Vladmir is cool, go home you're drunk  : P

- - - Post Merge - - -



NightDelight said:


> My town has Mott right now and I find him very ugly.
> 
> Ugliest villager I have ever had is Graham. Urgh, I hate that dude.
> 
> Also how could you think Pekoe is ugly? ;( I love that cutie!



Her anime eyes and human-bear appearence creep me out sooo much, have no idea how peoole like her...I can't stand Margie either. Graham isn't that bad,seems pretty weird though. Mott isn't bad' better lions i'd take over him though.


----------



## AvalonMelody

I try to keep an open mind when new villagers appear but somehow it ends up saying "This nice villager left and now this one's here." 

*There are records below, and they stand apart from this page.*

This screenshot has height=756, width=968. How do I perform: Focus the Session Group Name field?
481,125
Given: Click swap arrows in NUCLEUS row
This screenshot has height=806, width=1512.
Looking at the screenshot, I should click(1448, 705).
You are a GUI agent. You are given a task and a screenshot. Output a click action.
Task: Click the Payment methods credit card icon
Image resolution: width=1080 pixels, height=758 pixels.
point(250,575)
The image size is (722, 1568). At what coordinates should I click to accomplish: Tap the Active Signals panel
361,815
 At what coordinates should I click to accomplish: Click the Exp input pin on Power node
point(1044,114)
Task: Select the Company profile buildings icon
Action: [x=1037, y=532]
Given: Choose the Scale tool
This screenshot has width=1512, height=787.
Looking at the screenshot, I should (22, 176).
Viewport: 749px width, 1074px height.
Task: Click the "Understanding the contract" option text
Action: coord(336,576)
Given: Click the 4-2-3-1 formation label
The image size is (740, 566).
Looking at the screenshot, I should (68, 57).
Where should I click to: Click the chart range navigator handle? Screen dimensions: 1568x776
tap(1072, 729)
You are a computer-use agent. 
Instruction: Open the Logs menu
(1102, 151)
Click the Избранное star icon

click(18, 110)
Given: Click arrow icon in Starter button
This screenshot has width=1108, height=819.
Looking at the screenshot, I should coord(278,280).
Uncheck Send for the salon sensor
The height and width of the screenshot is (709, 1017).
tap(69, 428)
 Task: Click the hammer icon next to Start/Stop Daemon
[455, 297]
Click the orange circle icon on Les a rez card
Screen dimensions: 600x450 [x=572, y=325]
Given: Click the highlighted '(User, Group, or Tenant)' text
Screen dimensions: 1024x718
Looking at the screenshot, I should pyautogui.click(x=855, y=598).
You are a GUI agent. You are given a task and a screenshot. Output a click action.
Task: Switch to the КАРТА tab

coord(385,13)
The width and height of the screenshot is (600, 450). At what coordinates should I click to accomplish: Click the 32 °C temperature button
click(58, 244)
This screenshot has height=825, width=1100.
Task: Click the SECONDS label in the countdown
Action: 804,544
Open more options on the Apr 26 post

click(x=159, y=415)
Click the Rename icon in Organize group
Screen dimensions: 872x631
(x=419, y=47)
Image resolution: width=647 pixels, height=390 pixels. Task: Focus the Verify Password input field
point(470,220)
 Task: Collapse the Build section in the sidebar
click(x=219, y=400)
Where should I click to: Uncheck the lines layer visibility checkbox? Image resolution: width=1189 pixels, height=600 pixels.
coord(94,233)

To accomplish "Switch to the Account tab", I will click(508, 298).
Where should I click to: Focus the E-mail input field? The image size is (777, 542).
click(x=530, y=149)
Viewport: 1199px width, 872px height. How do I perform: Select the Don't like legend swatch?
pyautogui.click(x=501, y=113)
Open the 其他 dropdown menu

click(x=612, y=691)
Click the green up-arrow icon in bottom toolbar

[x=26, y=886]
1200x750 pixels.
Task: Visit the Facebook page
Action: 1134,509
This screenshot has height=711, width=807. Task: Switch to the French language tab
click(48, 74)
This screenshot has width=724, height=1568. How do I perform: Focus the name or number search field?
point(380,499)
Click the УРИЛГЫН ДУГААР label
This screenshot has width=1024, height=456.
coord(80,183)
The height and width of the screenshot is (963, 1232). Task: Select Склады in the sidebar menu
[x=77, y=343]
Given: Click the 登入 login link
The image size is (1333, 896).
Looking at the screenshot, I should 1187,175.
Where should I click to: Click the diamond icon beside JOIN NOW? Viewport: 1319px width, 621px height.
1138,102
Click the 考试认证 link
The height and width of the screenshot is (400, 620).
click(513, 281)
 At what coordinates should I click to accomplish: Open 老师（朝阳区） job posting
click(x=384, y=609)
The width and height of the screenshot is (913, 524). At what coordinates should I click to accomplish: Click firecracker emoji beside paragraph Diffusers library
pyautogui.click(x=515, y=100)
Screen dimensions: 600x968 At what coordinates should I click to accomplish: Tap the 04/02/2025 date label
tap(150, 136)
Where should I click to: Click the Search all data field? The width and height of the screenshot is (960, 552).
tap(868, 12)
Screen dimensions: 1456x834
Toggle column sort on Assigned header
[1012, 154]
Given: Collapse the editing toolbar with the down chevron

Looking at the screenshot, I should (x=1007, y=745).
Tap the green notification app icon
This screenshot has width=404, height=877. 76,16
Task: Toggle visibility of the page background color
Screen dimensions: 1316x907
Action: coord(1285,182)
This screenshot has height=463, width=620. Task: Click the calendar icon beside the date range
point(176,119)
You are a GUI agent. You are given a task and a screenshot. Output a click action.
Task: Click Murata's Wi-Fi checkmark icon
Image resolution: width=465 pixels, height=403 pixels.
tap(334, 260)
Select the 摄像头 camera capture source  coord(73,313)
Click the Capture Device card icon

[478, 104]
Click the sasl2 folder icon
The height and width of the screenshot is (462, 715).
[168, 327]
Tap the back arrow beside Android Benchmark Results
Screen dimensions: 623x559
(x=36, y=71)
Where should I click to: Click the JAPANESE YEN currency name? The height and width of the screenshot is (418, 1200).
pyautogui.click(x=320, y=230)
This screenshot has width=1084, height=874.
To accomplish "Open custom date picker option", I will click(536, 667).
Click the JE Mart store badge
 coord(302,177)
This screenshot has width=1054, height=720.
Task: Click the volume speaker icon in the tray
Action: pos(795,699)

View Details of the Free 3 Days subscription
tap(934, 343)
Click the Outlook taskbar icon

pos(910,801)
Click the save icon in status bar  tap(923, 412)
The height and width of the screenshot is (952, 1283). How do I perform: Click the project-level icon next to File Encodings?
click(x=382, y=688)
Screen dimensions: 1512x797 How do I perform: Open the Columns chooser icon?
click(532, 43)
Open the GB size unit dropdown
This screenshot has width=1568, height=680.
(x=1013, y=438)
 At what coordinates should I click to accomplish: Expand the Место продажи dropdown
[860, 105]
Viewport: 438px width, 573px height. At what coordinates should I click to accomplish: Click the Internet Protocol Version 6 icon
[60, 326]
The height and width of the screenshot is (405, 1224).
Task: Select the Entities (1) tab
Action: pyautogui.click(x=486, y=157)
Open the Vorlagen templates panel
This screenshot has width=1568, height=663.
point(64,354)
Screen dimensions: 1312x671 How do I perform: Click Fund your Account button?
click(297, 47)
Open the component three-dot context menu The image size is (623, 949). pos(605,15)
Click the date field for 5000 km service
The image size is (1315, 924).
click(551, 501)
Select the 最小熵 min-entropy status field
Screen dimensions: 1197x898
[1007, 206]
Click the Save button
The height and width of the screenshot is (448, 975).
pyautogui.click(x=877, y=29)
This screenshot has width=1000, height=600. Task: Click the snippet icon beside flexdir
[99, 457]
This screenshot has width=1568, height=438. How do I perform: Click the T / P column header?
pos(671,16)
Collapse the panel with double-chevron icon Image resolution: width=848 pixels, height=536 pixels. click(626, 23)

Chops. That smug, mustache-toting pig. His mustache mocks you while his personality leaves a lot to be desired. 
Maybe I'm a little biased because I'd just planted some nice trees and bushes around and placed some cool patterns as a path, declaring that section of town finally done. Then, the next day, *BAM*! There's a new plot with a house right in the middle of it all. So much for that.
I actually spent days hitting him with a net and yelling in his ear, but in the end he stayed for weeks and ended up giving me his picture.
_"You can't have your cake and eat it, too."_ just added insult to injury. ( >_>)
Hooo boy, was I dancing around my Bonfire when he left.

Others that come to mind are probably Al. The eyes just really scared me. I thought he was horrified to see me. Other times, it felt as though when I talked to him, I had just caught him in the middle of putting on his clown makeup for a gig and he only got the lipstick right. ;_;" )

and Jambette. Partly because those lips for some reason really surprised me when she turned to talk to me (She does have a nice personality at least.) and partly because she decided to park herself right in the middle of my flower field in the golden roses section.


----------



## Bon Bonne

I have Beardo... x__x he scares me because of how he looks. but he has the Proto Man shirt on, so I am okay with him. I guess.
I also had Charlise, who I didn't like at first because of her appearance, but it bugged me less over time. she left pretty recently, though. I sorta miss her now, but she felt so samey. too much like Tammy.


----------



## toenuki

Skyhook, Lol was that directed at me?
Lol.

- - - Post Merge - - -

Wow. It surprises me how a lot of these villagers are.

WHY UGLES?!

Why do they just plop themselves anyway...
It's horrible because of all the work u do.


----------



## bumblebeeee

Right now everyone in my town is a dreamy.. but I had Velma, Pango and Peewee as some of the first five villagers :0


----------



## MaddyMaddy

Klaus he's pretty intimidating as far as villagers go


----------



## ZarasWhimsy

MaddyMaddy said:


> Klaus he's pretty intimidating as far as villagers go



Yes! Klaus is so creepy. I always see him flirting with other villagers. He sent me creepy flirty letters. 

I also don't like a lot of animals... I'm realizing I'm a bit picky. I find all the sheep, kangaroos and hippos to be so ugly. It's kind of silly but right now my most disliked is Vladimir. He was insulting my favourite villager, Pekoe for being a homebody and not athletic. All I could think of was, "How rude!" haha.


----------



## Earth Wolf-Howl

I don't have any disliked villagers any more, but I once had Celia. My hate for her was petty- she was an inadequate replacement for Clay- but I still wanted her out.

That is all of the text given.